What do you think about this (quoting a discussion at thefunded.com):
I Don’t Believe in Work Life Balance as a Startup Person. Am I Wrong?
In the discussion on thefunded.com, the person who asks the question is co-founder and CEO of a startup, and is working 60 hours a week.
I wish we all would work like there’s no tomorrow, at least until we reach certain status where we can be confident that we have reached product market fit… However my co-founders have their families and they have to go home when work hours end … I am very dissatisfied because I feel like we can do much more if we tried harder.
If you get into that discussion, you’ll see that the startup community there is divided. There is no consensus.
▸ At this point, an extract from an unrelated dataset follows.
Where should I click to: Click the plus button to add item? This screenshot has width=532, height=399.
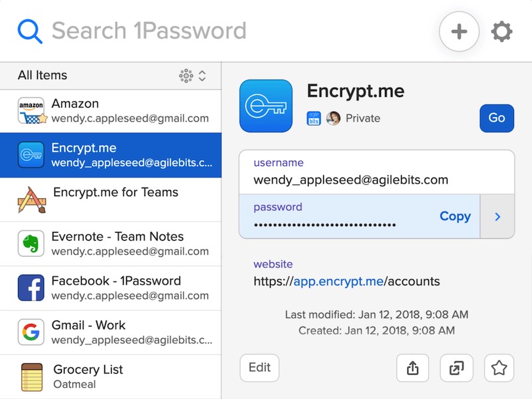point(459,31)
Just yesterday blogging guru Chris Brogan posted an eloquent argument for balance in his Pay Yourself First:
But when you wonder how I’m getting as successful as I am, oddly, it’s because I’m doing the opposite of what you’d suspect. I’m working fewer hours now than I used to work last year. The trick of it all is that I’m working the right hours, and I’m managing my time and demands on my time much better.
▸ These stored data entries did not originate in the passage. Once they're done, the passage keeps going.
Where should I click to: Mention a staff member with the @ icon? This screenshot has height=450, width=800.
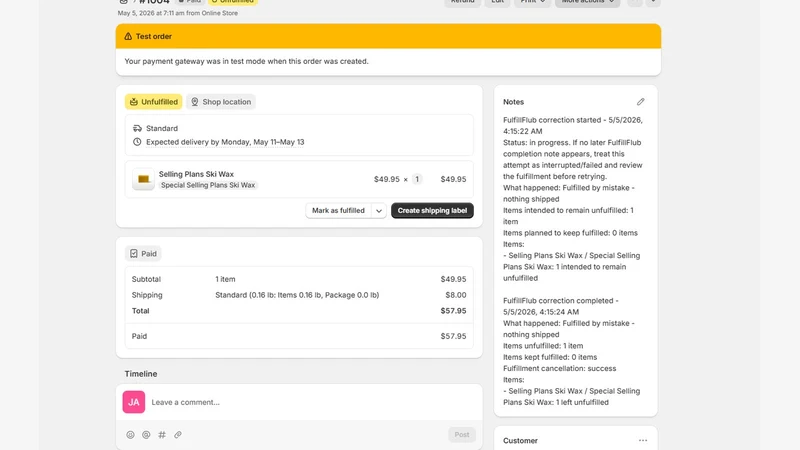(146, 435)
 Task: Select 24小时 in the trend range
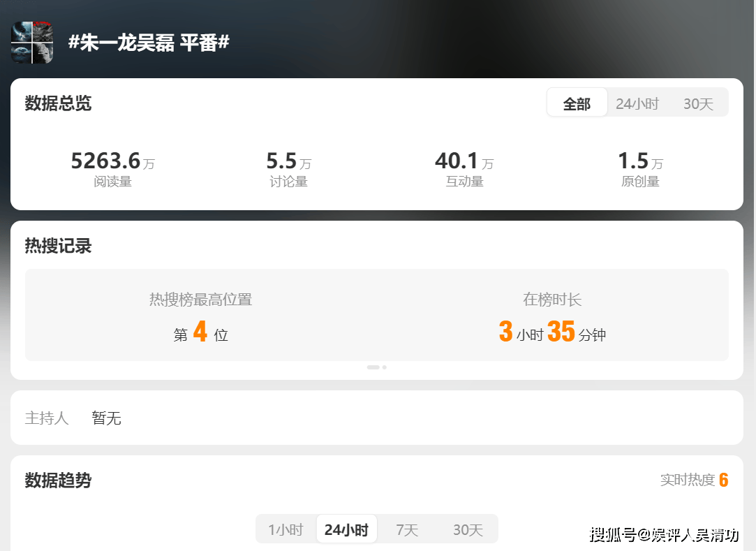(x=346, y=530)
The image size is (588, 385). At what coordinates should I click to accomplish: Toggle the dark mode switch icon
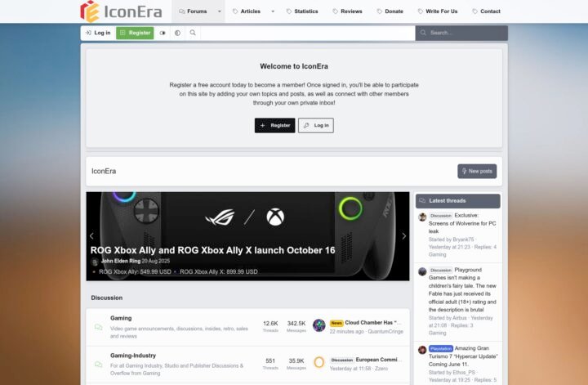point(163,33)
This question keeps coming up. I jumped on a similar discussion a couple of years ago, when I posted Is Startup Life Life, which followed a public debate about work/life balance triggered by this zinger from Jason Calcanis in his How to Save Money Running a Startup:
Fire people who are not workaholics. Come on folks, this is startup life, it’s not a game. Don’t work at a startup if you’re not into it. Go work at the post office or Starbucks if you want balance in your life.
Me? I’m not sure. I hope for that happy medium, the gray area that isn’t either black or white; a startup that people believe in enough to work like mad, but one that gives them meaningful work to do, and one that hopes they manage to preserve a life as well. As if that were possible.